Hedge Fund Agency Warns SEC Against Tightening Current Definition Of "Accredited Investor"

Eliane Chavagnon Editor - Family Wealth Report October 8, 2014

Hedge Fund Agency Warns SEC Against Tightening Current Definition Of

The Hedge Fund Association has urged the US Securities and Exchange Commission to avoid changing the definition of an “accredited investor,” in fear that such a move would stifle job creation and capital formation.

The Hedge Fund Association has urged the US Securities and Exchange Commission to avoid changing the definition of an “accredited investor,” in fear that such a move would stifle job creation and capital formation.

On an individual level, the income and net worth threshold for what constitutes an accredited investor is currently set at $200,000 and $1 million respectively.

“On behalf of the private investment fund industry, including hedge funds, private equity funds, venture capital funds and real estate funds and other growing operating businesses seeking capital in the US from private investors, the HFA strongly and respectfully urges the SEC to reject an increase in the current requirements, originally set in 1982, to account for inflation,” the HFA said in a letter to the US authority this week.

It pointed out that the definition was “significantly narrowed” when the value of an investor’s primary residence was excluded under The Dodd–Frank Wall Street Reform and Consumer Protection Act in 2010.

The Dodd-Frank Act requires the SEC to re-examine the definition of what constitutes an “accredited investor” every four years. The overarching intention is to prevent less sophisticated investors from becoming victims of financial fraud and to protect them when making private investments, for example, that are more opaque and require greater due diligence.

“While the HFA fully appreciates and shares the SEC’s goal of protecting investors from making investments which are beyond their financial sophistication, the HFA believes using net worth or income as a litmus test for investor sophistication is outdated,” said David Friedland, HFA chairman.

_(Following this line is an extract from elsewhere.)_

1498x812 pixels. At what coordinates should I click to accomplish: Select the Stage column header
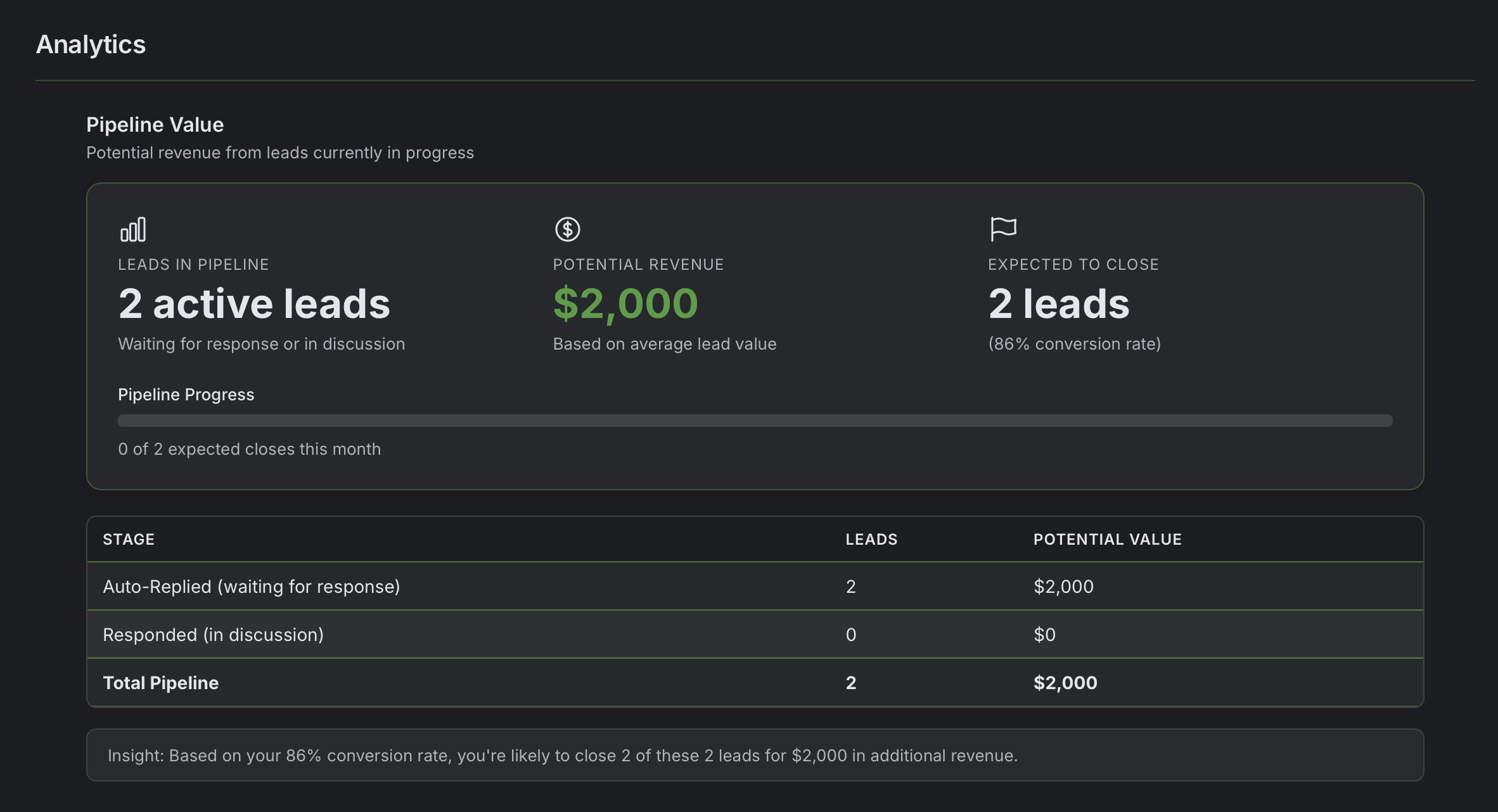tap(129, 539)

The association said it favors alternatives such as a knowledge or education-based standard; a requirement that a non-sophisticated investor engage an independent registered investment professional to review and approve the investment; or limiting the maximum percentage of net worth that any investor may contribute.

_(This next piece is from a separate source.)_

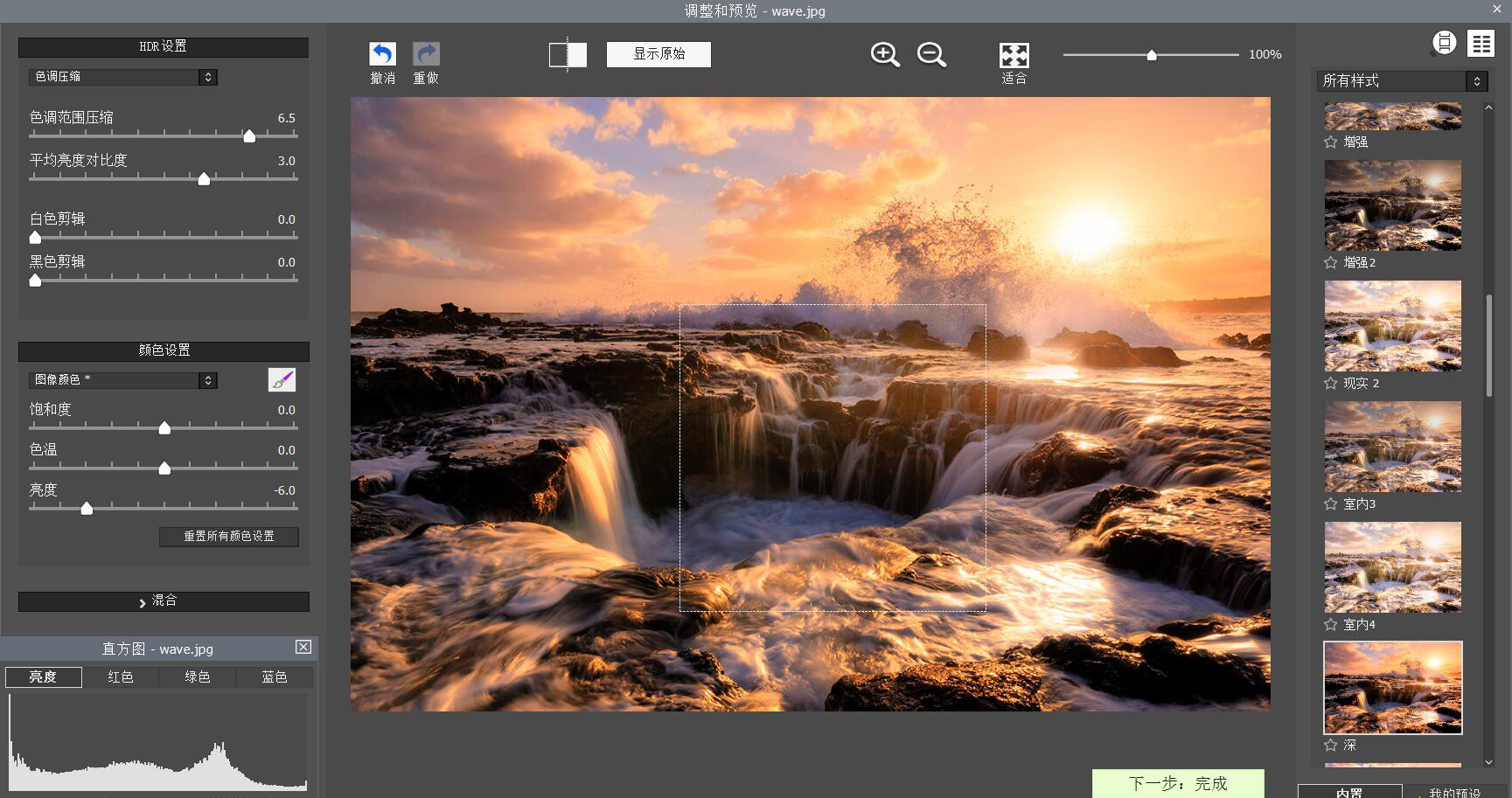The height and width of the screenshot is (798, 1512).
Task: Click the 适合 fit-to-view icon
Action: point(1014,54)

While supporting “sensible change” that enhances investor protection, the HFA said it is “strongly opposed” to any change in the rule which would restrict the investor pool. It highlighted that the disparity in assets under management between large and small funds has widened since the recession of 2008. Small fund managers rely heavily on investments made by high net worth individuals rather than institutional investors, it said.

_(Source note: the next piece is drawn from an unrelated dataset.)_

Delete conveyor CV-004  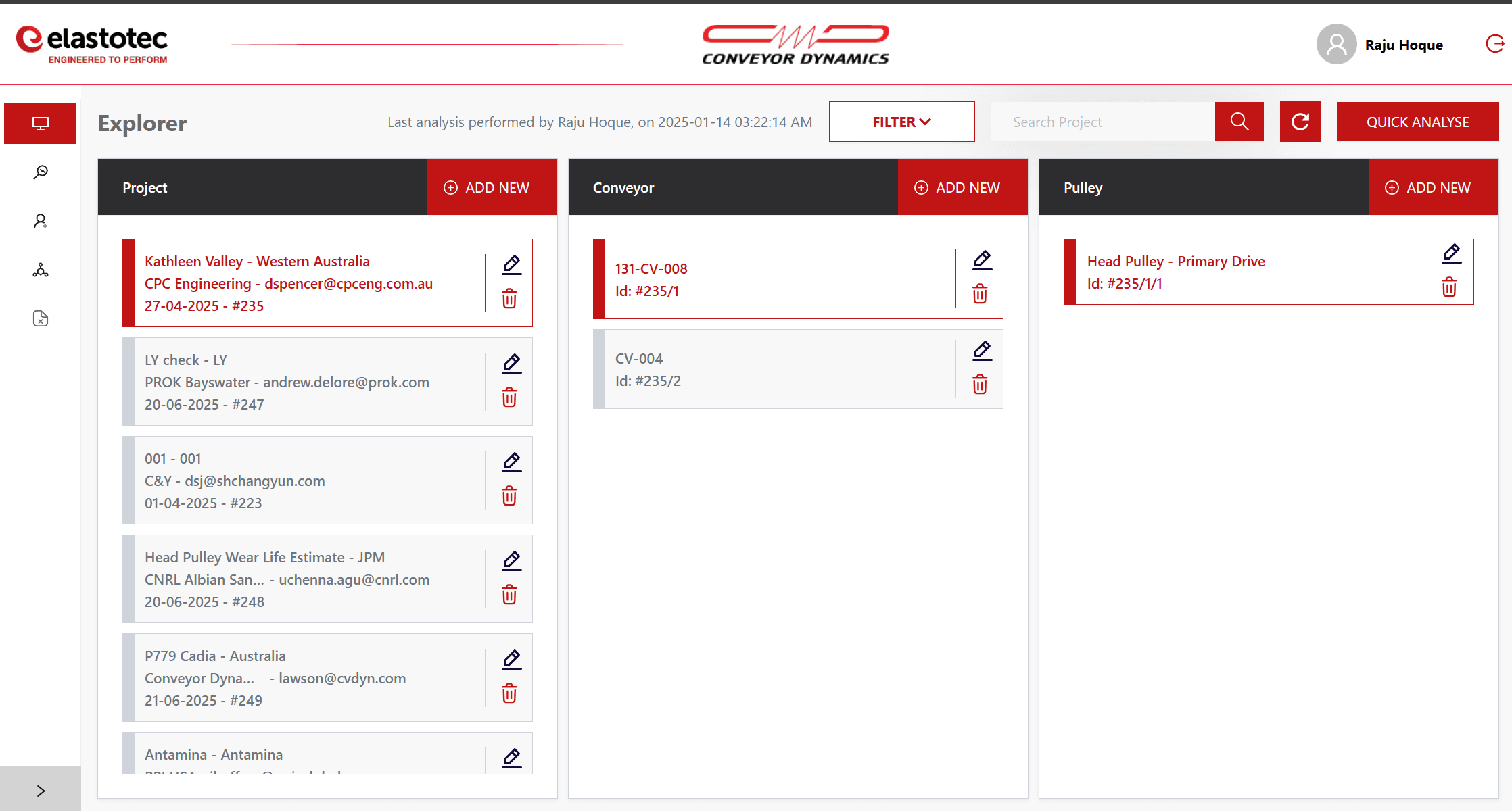click(x=980, y=385)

“The HFA believes that changes to the net worth requirements would fundamentally undermine the private placement market which infused nearly $50 billion into the US’ economy in 2013 and will materially and negatively impact small business growth by reducing the number of accredited investors in the US by more than half,” said Ron Geffner, HFA vice president.

As reported by Family Wealth Report, last July the SEC adopted a new rule to implement a JOBS Act requirement which involves lifting the ban on general solicitation or general advertising for certain private securities offerings. While many welcomed the move, critics argued that lifting the ban will expose small and/or inexperienced investors to fraud as a result of loosened investment protections.

The Hedge Fund Association is an international non-profit organization made up of hedge funds, funds of hedge funds, family offices, high net worth individuals, financial advisors and service providers.

In the US, it has chapters in the Northeast, Southeast, Midwest and on the West Coast. Internationally, it has chapters in Europe, Asia, Australia, Latin America and the Cayman Islands.